On May 19, 2016, the Federal Energy Regulatory Commission (“FERC”) issued a policy statement regarding future implementation of hold harmless commitments offered by applicants as ratepayer protection mechanisms to mitigate adverse effects on rates that may result from transactions subject to section 203 of the Federal Power Act (“FPA”). The policy statement provides guidance in four areas related to hold harmless commitments: (1) the scope and definition of the costs that should be subject to hold harmless commitments; (2) controls and procedures to track the costs from which customers will be held harmless; (3) FERC’s continued acceptance of hold harmless commitments that are limited in duration; and (4) clarification that applicants may offer another form of ratepayer protection mechanism in the place of a hold harmless commitment, and that an applicant may not require any such mechanism in order to be able to demonstrate that a proposed transaction will not have an adverse effect on rates. The policies adopted in the policy statement will be effective 90 days after publication.

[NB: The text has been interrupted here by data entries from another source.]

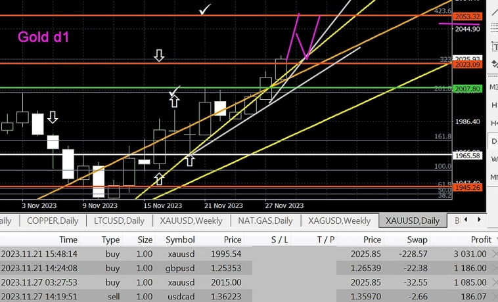Close the gbpusd buy position
The height and width of the screenshot is (302, 498).
tap(494, 269)
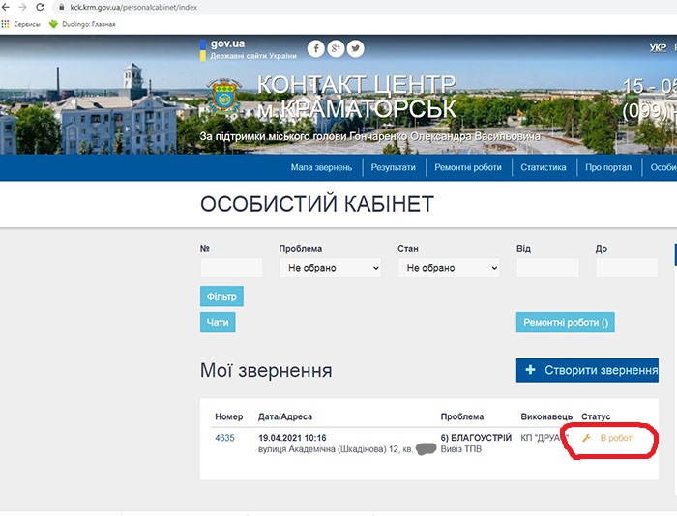Screen dimensions: 677x516
Task: Open the Чати button
Action: [x=218, y=322]

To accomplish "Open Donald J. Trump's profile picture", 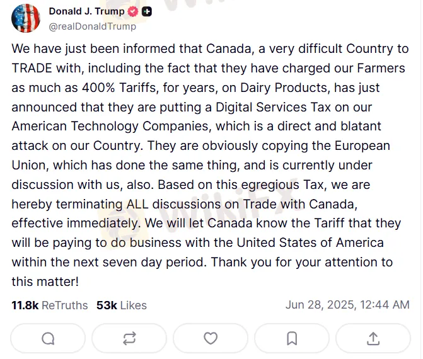I will point(26,18).
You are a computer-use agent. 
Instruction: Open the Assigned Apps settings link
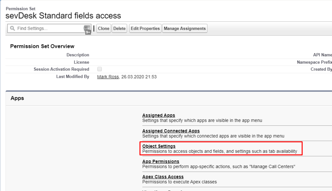(159, 115)
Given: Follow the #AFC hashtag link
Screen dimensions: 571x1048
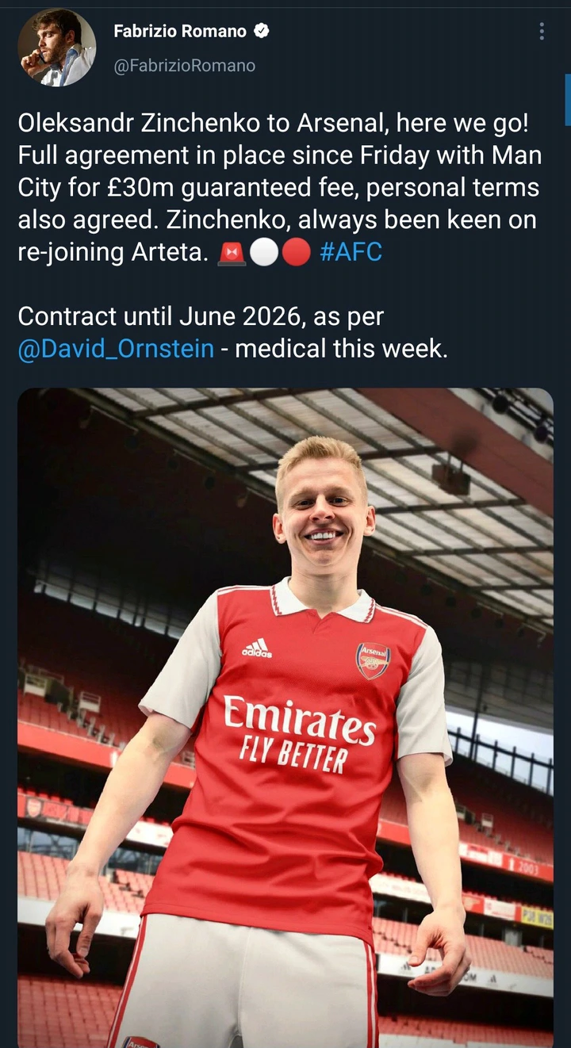Looking at the screenshot, I should tap(350, 252).
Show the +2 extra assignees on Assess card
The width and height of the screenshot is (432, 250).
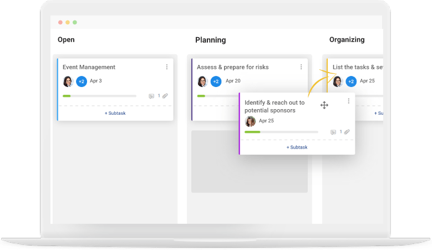pyautogui.click(x=216, y=81)
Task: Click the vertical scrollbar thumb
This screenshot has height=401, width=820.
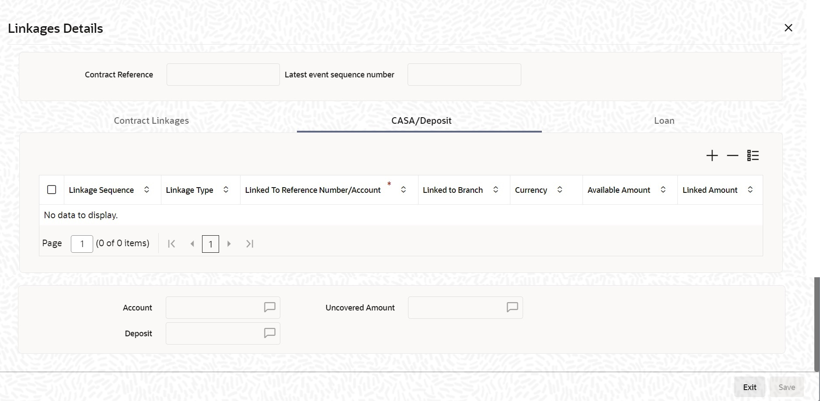Action: point(817,324)
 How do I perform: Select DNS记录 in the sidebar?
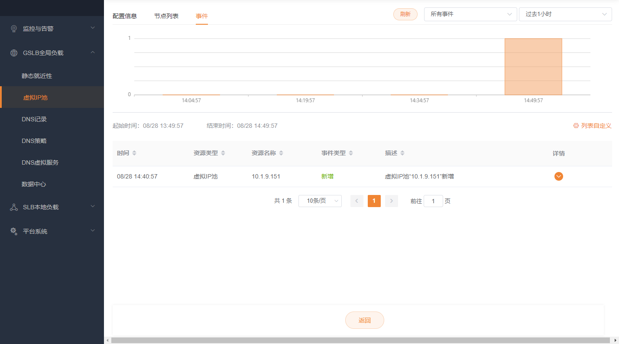click(34, 119)
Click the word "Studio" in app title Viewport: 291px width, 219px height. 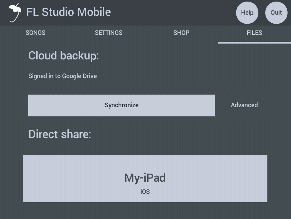pos(58,12)
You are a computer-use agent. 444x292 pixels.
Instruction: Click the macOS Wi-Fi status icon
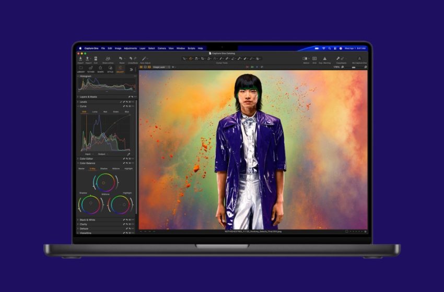[323, 48]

On May 19, 2016, FERC denied the request for limited rehearing of numerous shippers (“Complainants”) of FERC’s October 17, 2013 order granting in part Complainants’ complaints and establishing a hearing on damages (“Complaint Order”) against Enterprise TE Products Pipeline Company LLC (“Enterprise TE”) relating to Enterprise TE’s decision to abandon transportation service for distillate and jet fuel. FERC held that although Enterprise TE’s decision to discontinue transportation service for distillate and jet fuel violated a settlement agreement executed by Enterprise TE and Complainants, among others, which required Enterprise TE not to change its rates for two years, FERC does not have authority under the Interstate Commerce Act (“ICA”) to require a pipeline to provide a service that the pipeline proposes to abandon completely.

On May 19, 2016, FERC granted Comanche Trail Pipeline, LLC’s (“Comanche Trail”) request for a Presidential Permit and authorization pursuant to section 3 of the Natural Gas Act (“NGA”) and Part 153 of the Commission’s regulations to construct and operate a border-crossing facility to export natural gas to, and import natural gas from, Mexico (the “San Elizario Crossing Project”). In doing so, FERC rejected claims that it should assert jurisdiction over Comanche Trail’s intrastate pipeline upstream from the San Elizario Crossing Project, holding that section 3 of the NGA confers FERC jurisdiction over only a small segment of the facilities close to the border.

In an order denying rehearing, issued to the City of Clarksville, Tennessee on May 19, 2016, FERC issued an interpretation narrowing the scope of the exemption for “municipalities” found in Natural Gas Act (“NGA”) section 2(2). In several prior orders, FERC had held that a municipality is not a “person” under the NGA and would not be required to obtain the authorization provided by a section 284.224 blanket certificate to local distribution companies (“LDCs”) and Hinshaw pipeline companies engaging in the interstate transportation of natural gas. In its May 19 order to the City of Clarksville, FERC held that while a municipality is not a “corporation” under the NGA, it is a person subject to FERC’s jurisdiction when it “transports or sells gas for resale and consumption in another state, since the state cannot assert jurisdiction over such transportation or sales by the municipality.”